(Entries from a dataset)
# # # #
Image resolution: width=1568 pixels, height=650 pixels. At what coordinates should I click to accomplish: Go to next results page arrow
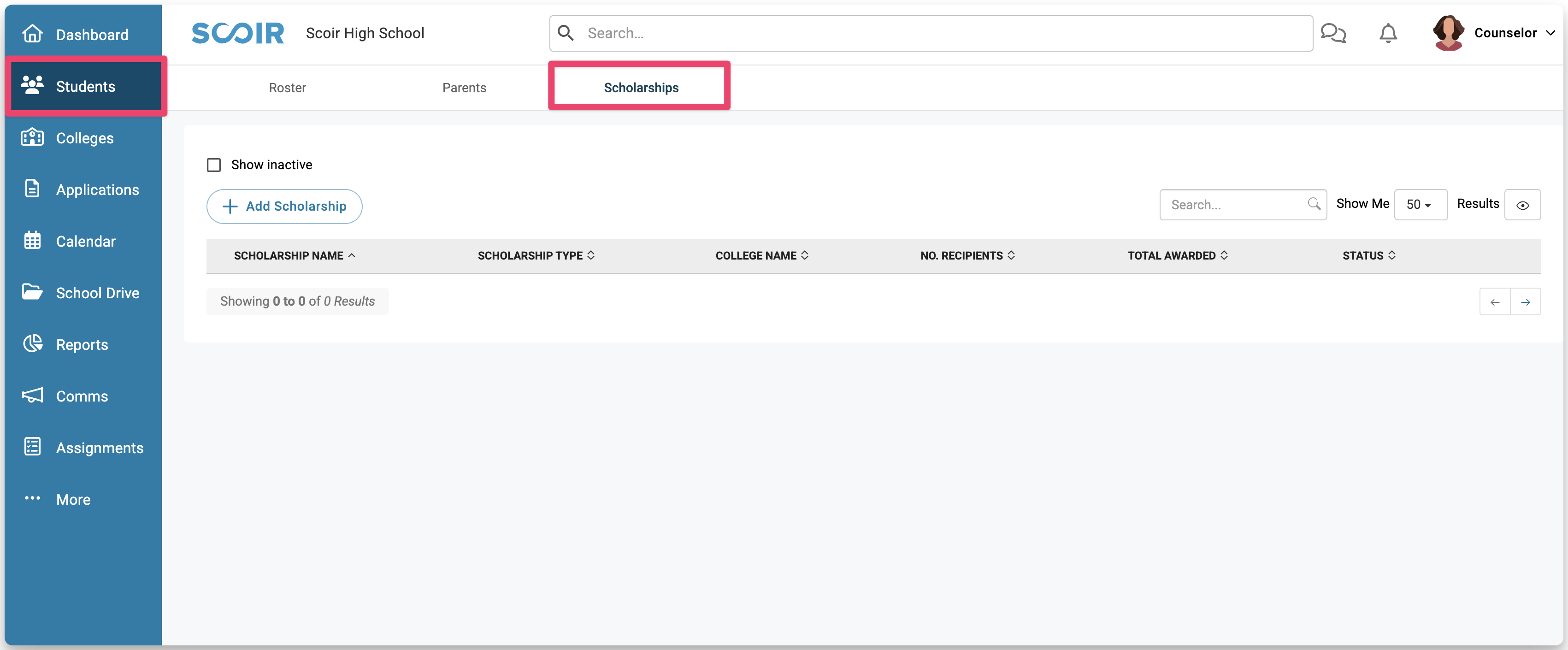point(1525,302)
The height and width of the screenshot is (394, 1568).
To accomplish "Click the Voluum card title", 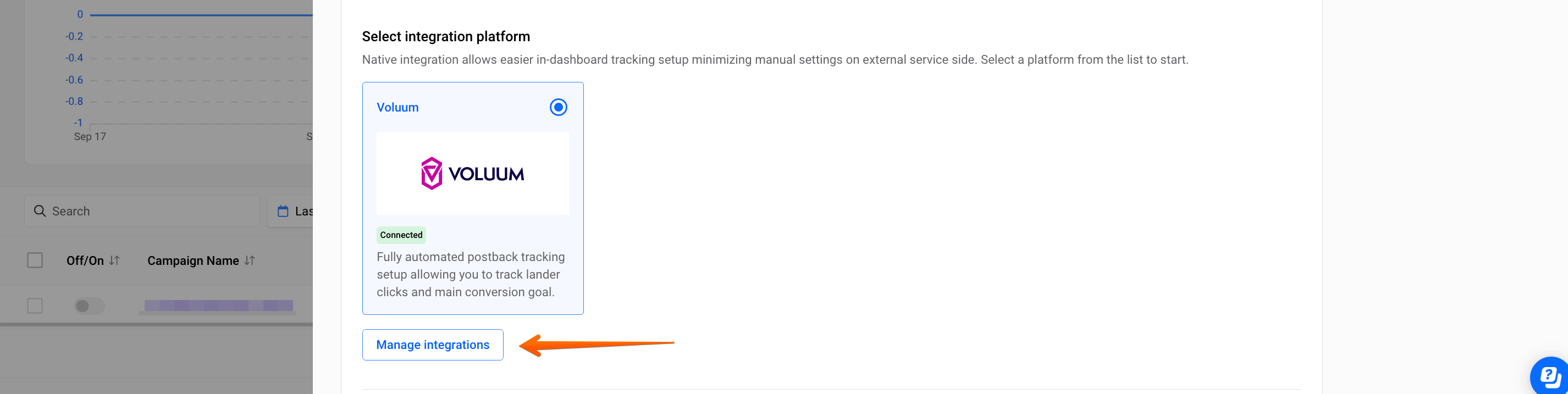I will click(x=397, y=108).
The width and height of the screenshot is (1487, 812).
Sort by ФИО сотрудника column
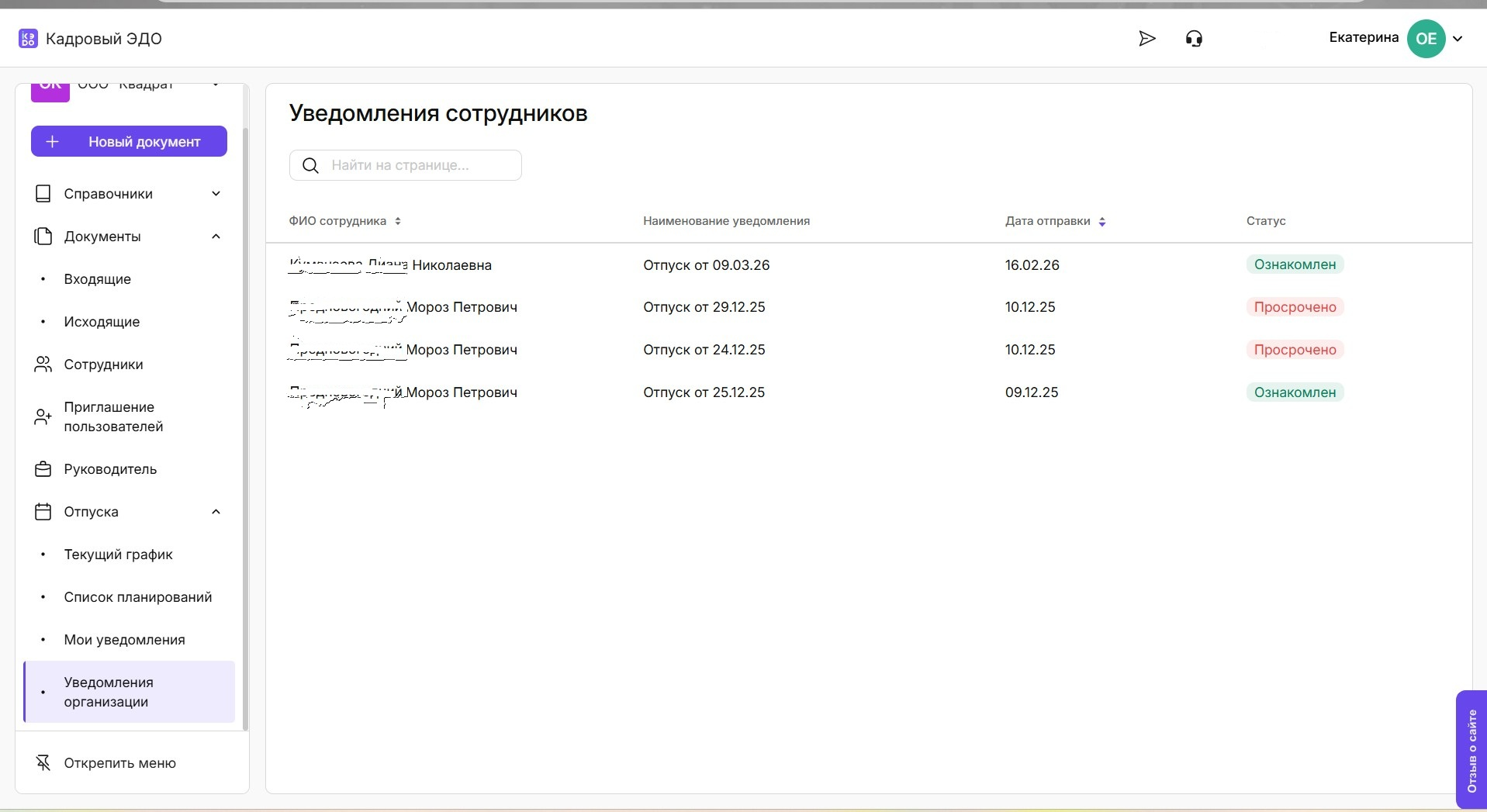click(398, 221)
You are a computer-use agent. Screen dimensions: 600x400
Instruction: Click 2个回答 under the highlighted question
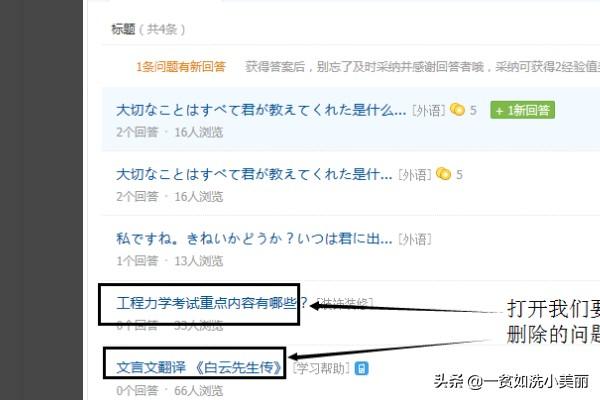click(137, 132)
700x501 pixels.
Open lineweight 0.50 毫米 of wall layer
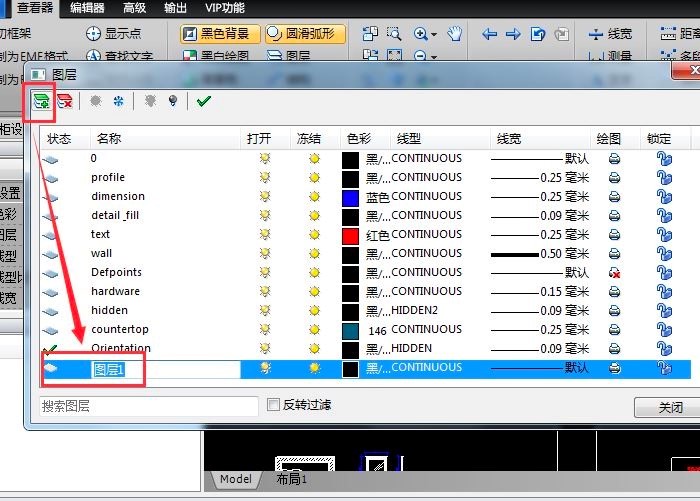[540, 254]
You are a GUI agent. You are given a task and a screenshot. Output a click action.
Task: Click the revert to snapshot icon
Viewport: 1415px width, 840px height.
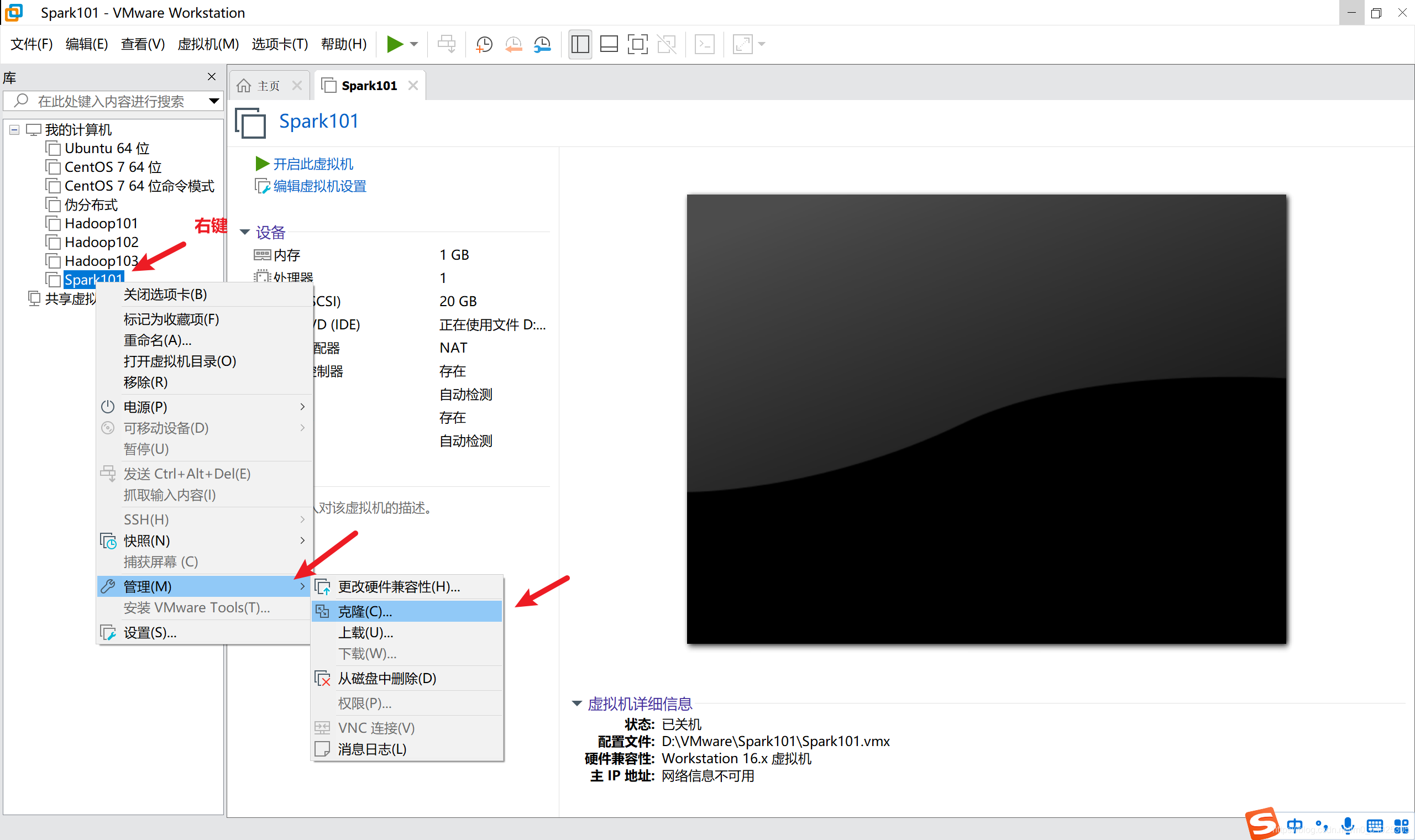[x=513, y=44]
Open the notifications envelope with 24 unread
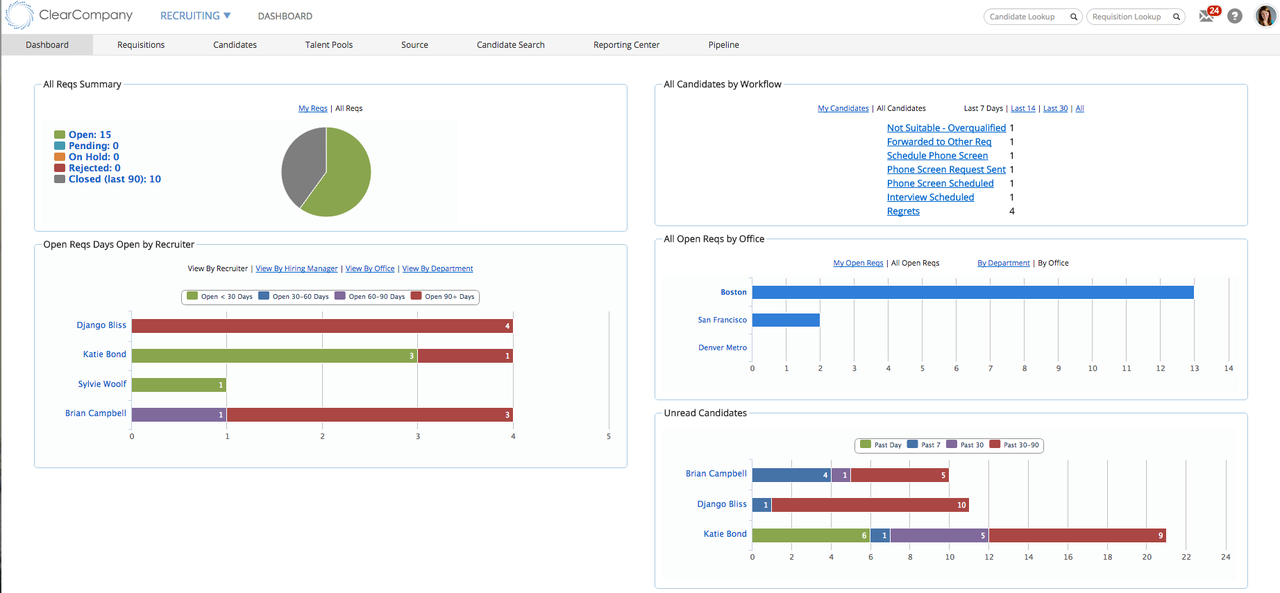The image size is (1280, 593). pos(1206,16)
# # # #
Find each of the rows above that contains the string "height" with matching case, and copy those rows out in full.

▶ _FULL OUTPUT_
Image resolution: width=1568 pixels, height=650 pixels. At what coordinates should I click to accomplish: Go to next results page arrow
The height and width of the screenshot is (394, 1568).
The width and height of the screenshot is (1487, 812).
Viewport: 1415px width, 840px height.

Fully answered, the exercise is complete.